Take the best case scenario, copying a string where the precise length is unknown but we know it will always fit in, say, 64 bytes.
In earlier days, I would always have used strcpy() for this task, avoiding the "wasteful" extra copies memcpy() would make. It felt efficient, after all you only replace a i < len check with buf[i] != null inside your loop right?
But of course it doesn't actually work that way, copying one byte at a time is inefficient so instead we copy as many as possible at once, which is easy to do with just a length check but not so easy if you need to find the null byte. And on top of that you're asking the CPU to predict a branch that depends completely on input data.
Which of course causes issues when languages with more proper strings interact with C but there you go.
Ideally, the standard would include a type that packages a string with its length, and had functions that used that type and/or took the length as an argument. But even without that it is possible avoid using null terminated strings in a lot of places.
And maybe even have a (arch dependent) string buffer zone where the actual memory length is a multiple of 4 or even 8
After years I now think it's essential to have a library which records at least how much memory is allocated to a string along with the pointer.
Something like this: https://github.com/msteinert/bstring
This idiom:
char hostname[20];
...
strncpy( hostname, input, 20 );
hostname[19]=0;
exists because strncpy was invented for copying file names that got stored in 14-byte arrays, zero terminated only if space permitted (https://stackoverflow.com/a/1454071)I have long wondered how terrible it would have been to have some sort of "varint" at the beginning instead of a hard-coded number of bytes, but I don't have enough experience with that generation to have a good feel for it.
A library that records how much memory is allocated to a string along with the pointer isn't a necessity.
Most people who write in C professionally are completely used to it although the footgun is (and all of the others are) always there lurking.

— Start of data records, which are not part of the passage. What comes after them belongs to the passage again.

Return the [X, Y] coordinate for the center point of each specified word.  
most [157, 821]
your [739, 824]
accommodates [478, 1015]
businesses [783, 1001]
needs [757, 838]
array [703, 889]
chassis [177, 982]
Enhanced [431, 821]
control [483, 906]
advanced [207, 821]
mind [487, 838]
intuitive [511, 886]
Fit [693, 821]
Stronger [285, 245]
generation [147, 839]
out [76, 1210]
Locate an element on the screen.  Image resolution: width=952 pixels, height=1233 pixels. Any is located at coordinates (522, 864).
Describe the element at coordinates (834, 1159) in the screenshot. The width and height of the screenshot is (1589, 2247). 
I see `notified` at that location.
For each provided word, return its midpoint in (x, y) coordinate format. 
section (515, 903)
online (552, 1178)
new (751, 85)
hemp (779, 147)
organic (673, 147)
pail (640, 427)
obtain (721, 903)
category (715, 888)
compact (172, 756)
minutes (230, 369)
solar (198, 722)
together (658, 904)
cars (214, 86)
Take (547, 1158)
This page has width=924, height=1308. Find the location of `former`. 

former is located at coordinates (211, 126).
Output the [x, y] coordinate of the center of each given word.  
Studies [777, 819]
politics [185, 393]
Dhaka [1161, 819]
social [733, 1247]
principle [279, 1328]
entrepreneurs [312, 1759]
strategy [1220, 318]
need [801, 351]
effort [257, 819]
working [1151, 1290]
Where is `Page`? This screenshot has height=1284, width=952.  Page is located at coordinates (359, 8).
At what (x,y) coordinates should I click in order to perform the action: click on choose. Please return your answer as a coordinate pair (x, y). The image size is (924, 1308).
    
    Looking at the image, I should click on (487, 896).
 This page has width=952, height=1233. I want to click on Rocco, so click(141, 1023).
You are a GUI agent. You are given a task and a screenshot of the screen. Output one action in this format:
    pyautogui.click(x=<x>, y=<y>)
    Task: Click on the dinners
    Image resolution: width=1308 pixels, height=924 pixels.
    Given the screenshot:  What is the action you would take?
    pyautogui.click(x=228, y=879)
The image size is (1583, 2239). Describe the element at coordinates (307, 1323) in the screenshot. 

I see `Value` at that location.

You'd generally just see code like this:-
char hostname[20];
...
strncpy( hostname, input, 20 );
hostname[19]=0;
The problem obviously comes if you forget the line to NUL that last byte AND you have a input that is greater than 19 characters long.(It's also very easy to get this wrong, I almost wrote `hostname[20]=0;` first time round.)
I remember debugging a problem 20+ years ago on a customer site with some software that used Sybase Open/Server that was crashing on startup. The underlying TDS communications protocol (https://www.freetds.org/tds.html) had a fixed 30 byte field for the hostname and the customer had a particularly long FQDN that was being copied in without any checks on its length. An easy fix once identified.
Back then though the consequences of a buffer overrun were usually just a mild annoyance like a random crash or something like the Morris worm. Nowadays such a buffer overrun is deadly serious as it can easily lead to data exfiltration, an RCE and/or a complete compromise.
Heartbleed and Mongobleed had nothing to do with C string functions. They were both caused by trusting user supplied payload lengths. (C string functions are still a huge source of problems though.)
This doesn't seem very relevant. The same can be said of countless other bad APIs: see years of bad PHP, tons of memory safety bugs in C, and things that have surely led to significant sums of money lost.
> It's also very easy to get this wrong, I almost wrote `hostname[20]=0;` first time round.
Why would you do this separately every single time, then?
The problem with bad APIs is that even the best programmers will occasionally make a mistake, and you should use interfaces (or...languages!) that prevent it from happening in the first place.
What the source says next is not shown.